Start of Input data
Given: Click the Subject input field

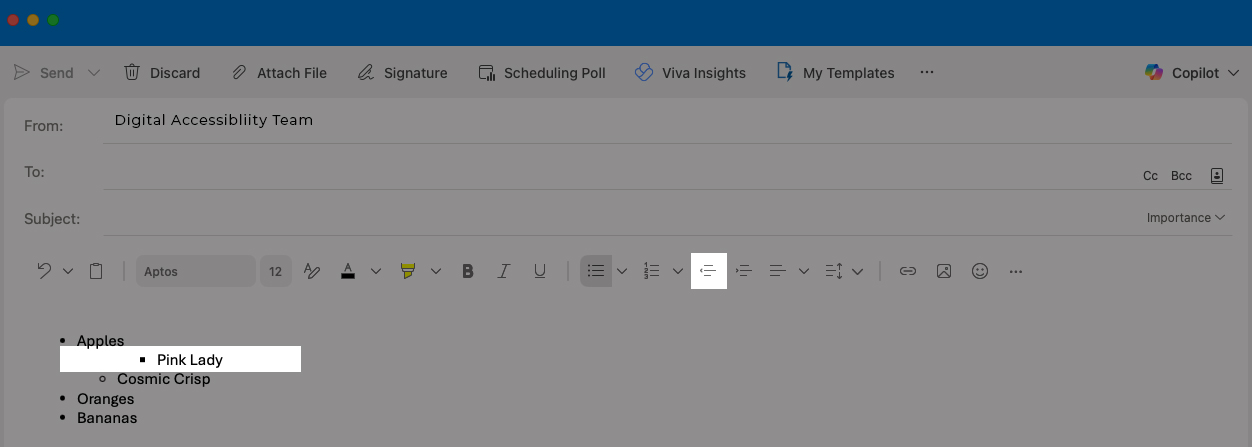Looking at the screenshot, I should 620,218.
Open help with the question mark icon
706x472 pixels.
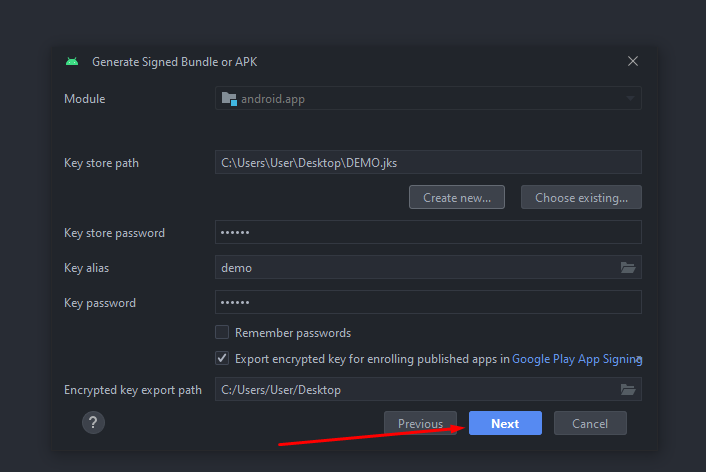[x=93, y=423]
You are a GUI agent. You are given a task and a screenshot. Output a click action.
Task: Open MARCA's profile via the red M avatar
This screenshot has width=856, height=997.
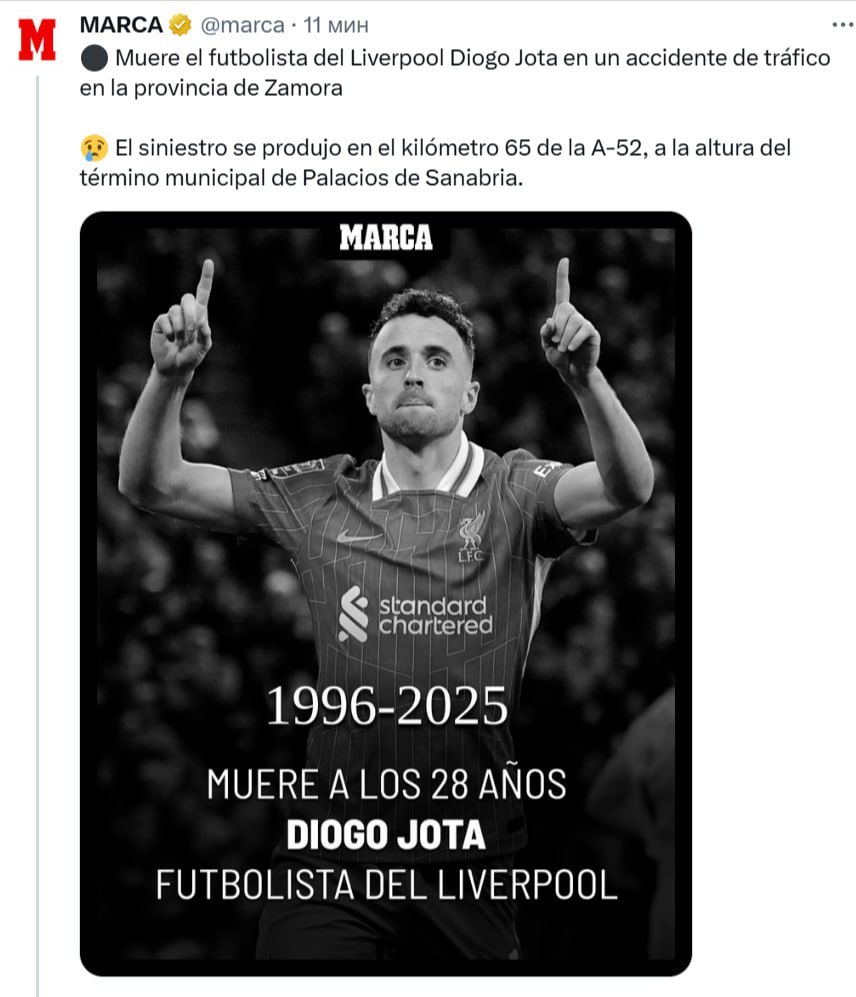point(38,40)
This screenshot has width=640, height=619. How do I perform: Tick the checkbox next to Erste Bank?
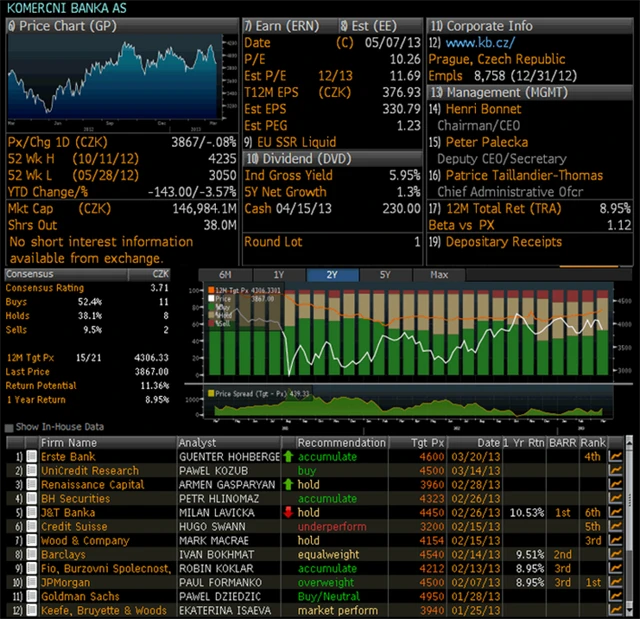(x=30, y=457)
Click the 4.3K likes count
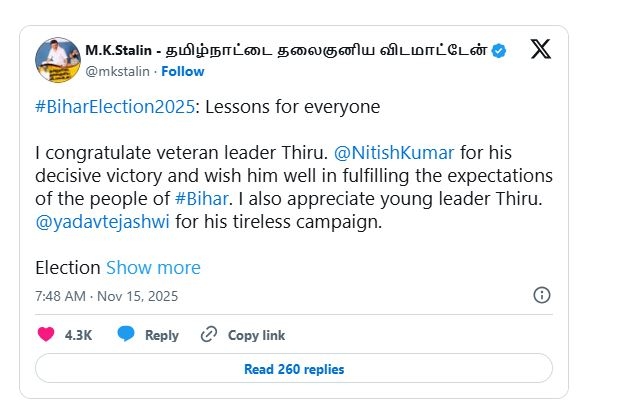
End of Input data
_Problem to solve:_
Find the line that contains "You are a GUI". Copy it and every line after it through the end of the listing exactly, but not the pictures.

_Answer to the problem:_
You are a GUI agent. You are given a task and a screenshot. Output a click action.
Task: Open MARCA's profile via the red M avatar
This screenshot has width=856, height=997.
point(38,40)
This screenshot has width=640, height=619. How do I perform: Tick the checkbox next to Erste Bank?
(x=30, y=457)
Click the 4.3K likes count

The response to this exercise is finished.